Table 2 provides clear indication of increase in elemental concentration of certain heavy elements within the Savannah River water as it approaches industrialized and developing cities when compared to the concentrations measured further upstream. This observation has crucial implications for understanding the impact of various anthropogenic activities and urbanization on water quality. Human activities, including the use of chemicals in agriculture and improper disposal of industrial and municipal wastes, significantly contribute to the presence of heavy metals in water sources [32-33]. These anthropogenic activities release substantial amounts of heavy metals into the surroundings. Particularly, one of the major pathways for heavy metal contamination in the environment is through surface and groundwater. Rivers that traverse through populated and industrial areas are particularly susceptible to heavy metal pollution due to the combined effects of urbanization and industrialization activities along these water bodies [34]. The concentration of heavy metals in rivers flowing through such areas tends to be higher, posing a potential threat to the aquatic ecosystem and, subsequently, to human health. Therefore, the spatial trend, as we move downstream from less populated and industrialized regions to more urbanized areas, becomes vital for identifying potential pollution sources and assessing their environmental impact.

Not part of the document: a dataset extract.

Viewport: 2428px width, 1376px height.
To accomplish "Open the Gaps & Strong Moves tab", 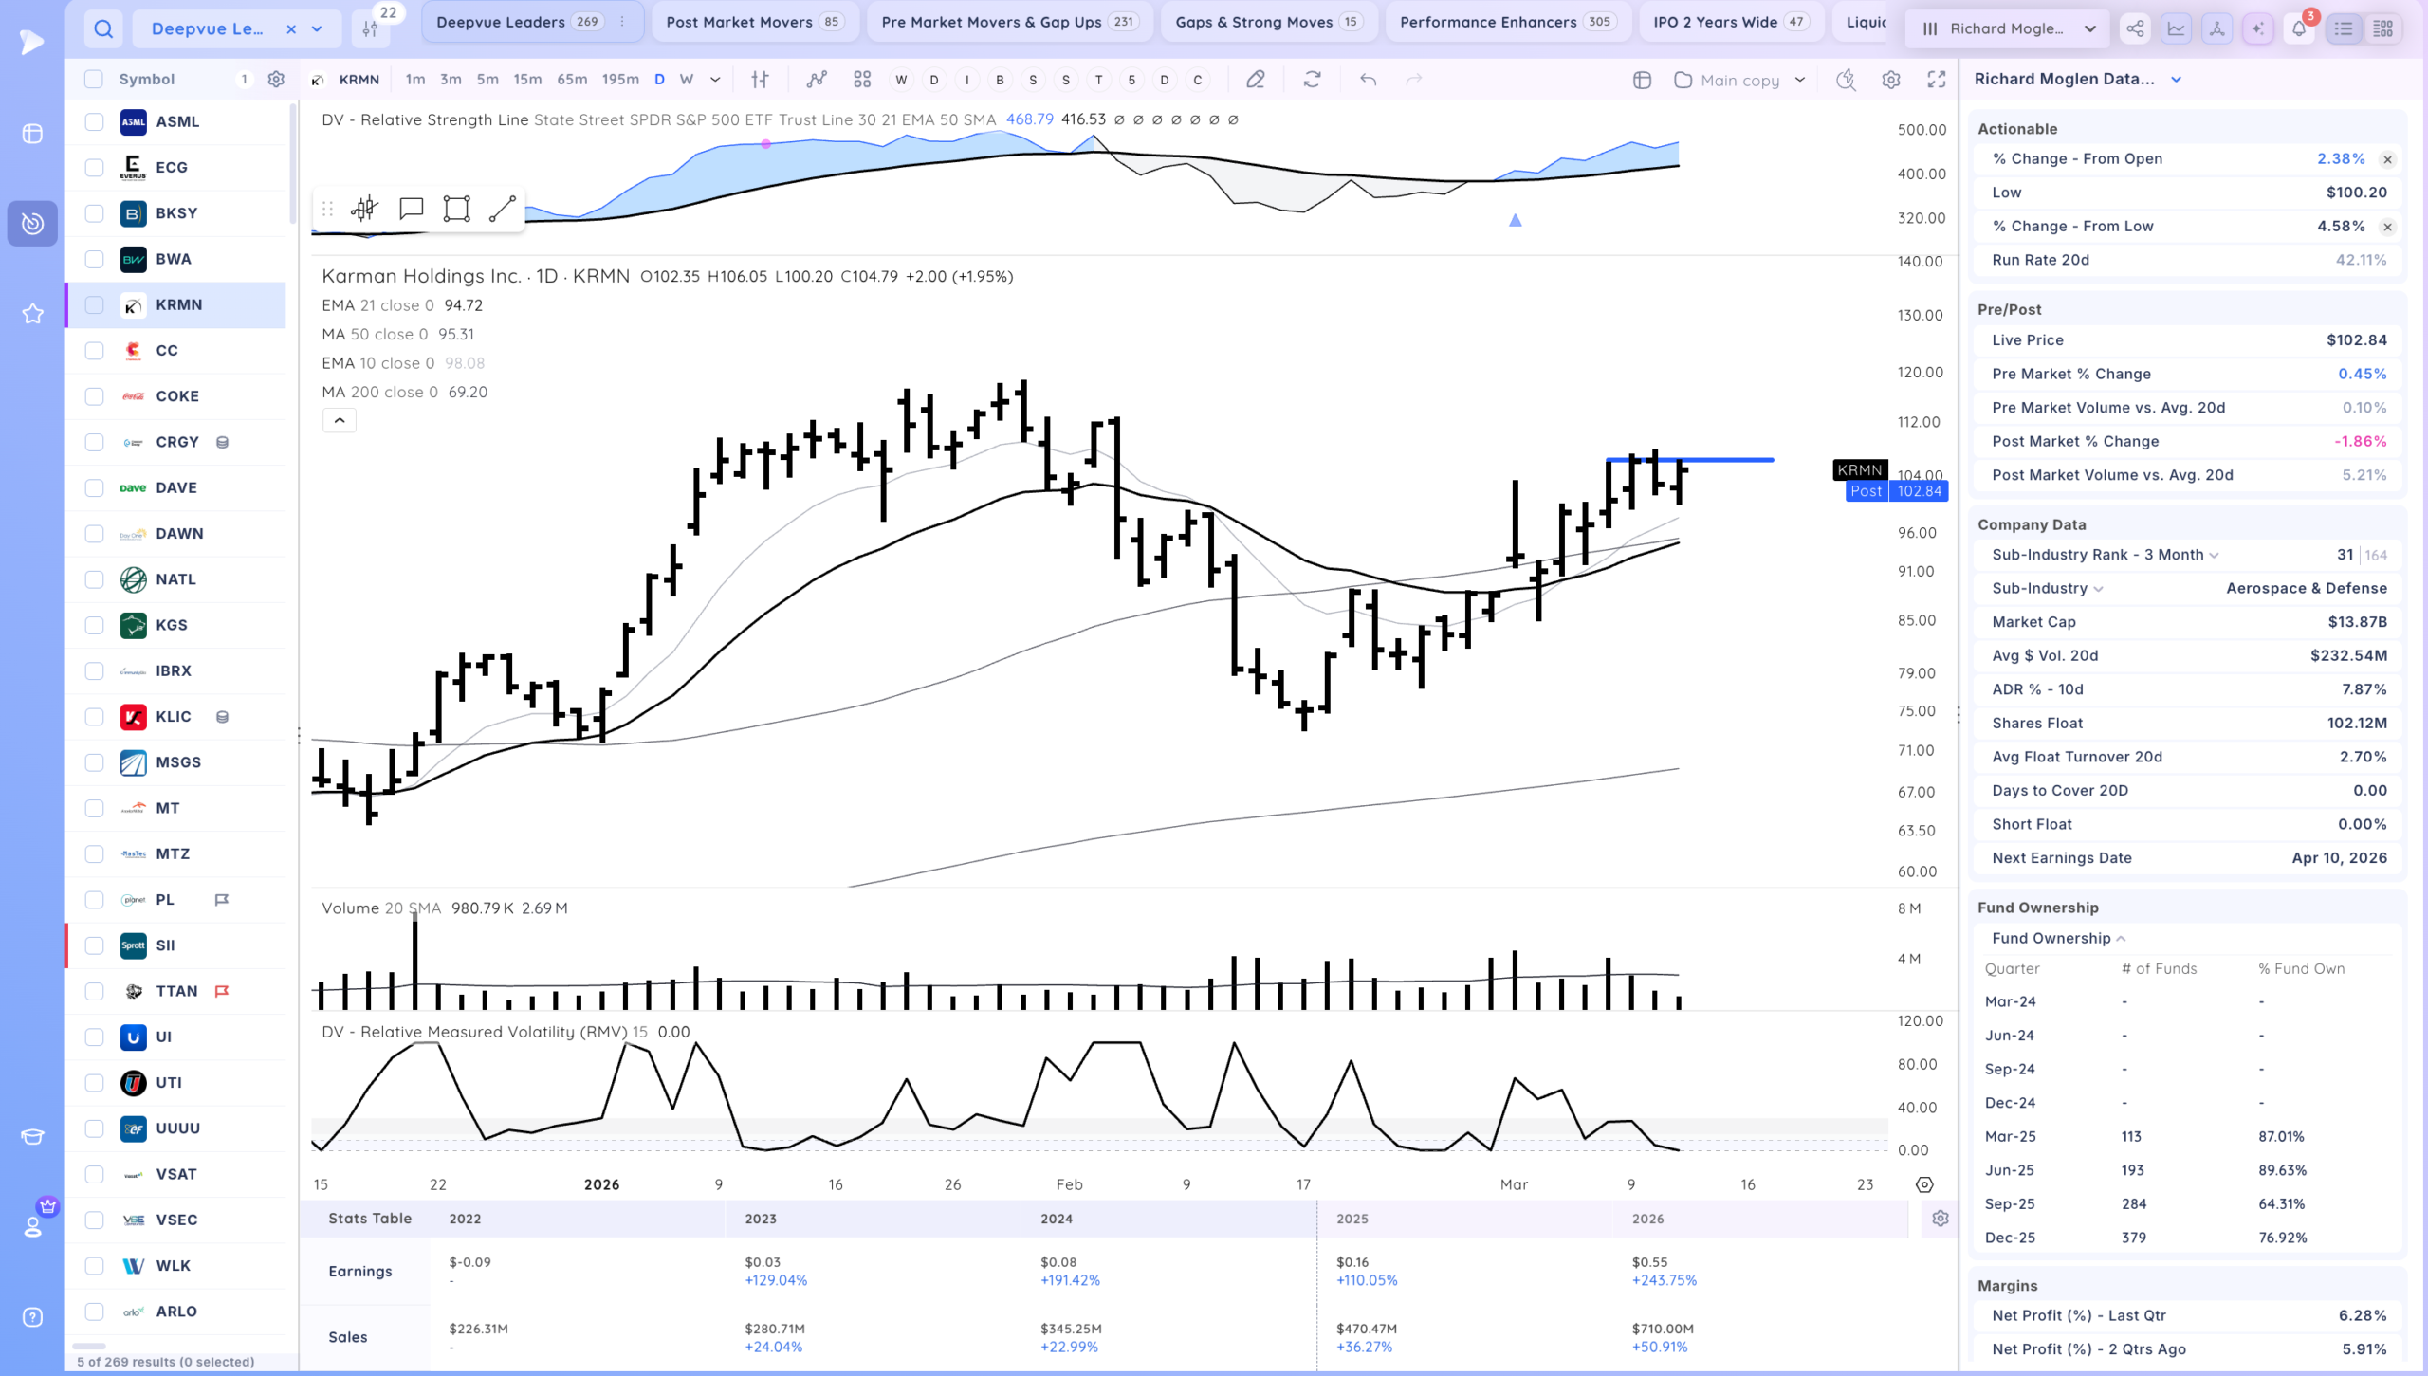I will coord(1269,22).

Though Chromium is one of the most naturally existing elements in the earth crust, the maximum allowable concentration for Cr in freshwater is 0.57 mg/L by USEPA and is further stipulated to 0.05 mg/L by WHO for potable drinking water due to health concerns involved. Monitoring Chromium levels is highly significant due to previous incidents of high chromium in drinking water in California and North Carolina respectively, resulting from various anthropogenic activities [35-36]. The increase in Cr concentration from the stipulated 0.05 mg/L and from upstream locations of the Savannah River to levels higher than the guideline values at McCormick, Augusta, and Savannah cities is attributed to the industries of pigment production, glass, and steel at these locations. Similar increased concentrations of high Chromium in different areas of water bodies in Nigeria close to steel and pigment production industries were reported by Izha et al. [37]. Fish are ideal indicators of heavy metal contamination in aquatic systems as they occupy different trophic levels and encompass various sizes and ages [38]. Winger et al. [14] reported higher concentrations of Cr in fish from the Savannah River, comparable to those reported by Elwood et al. [39] for fish from a contaminated lake and by Lucas et al. [40] for fish in the Great Lakes. This indicates that the concentration of Chromium in the aquatic environment is higher in the Savannah River, viewed as presumptive evidence of contamination.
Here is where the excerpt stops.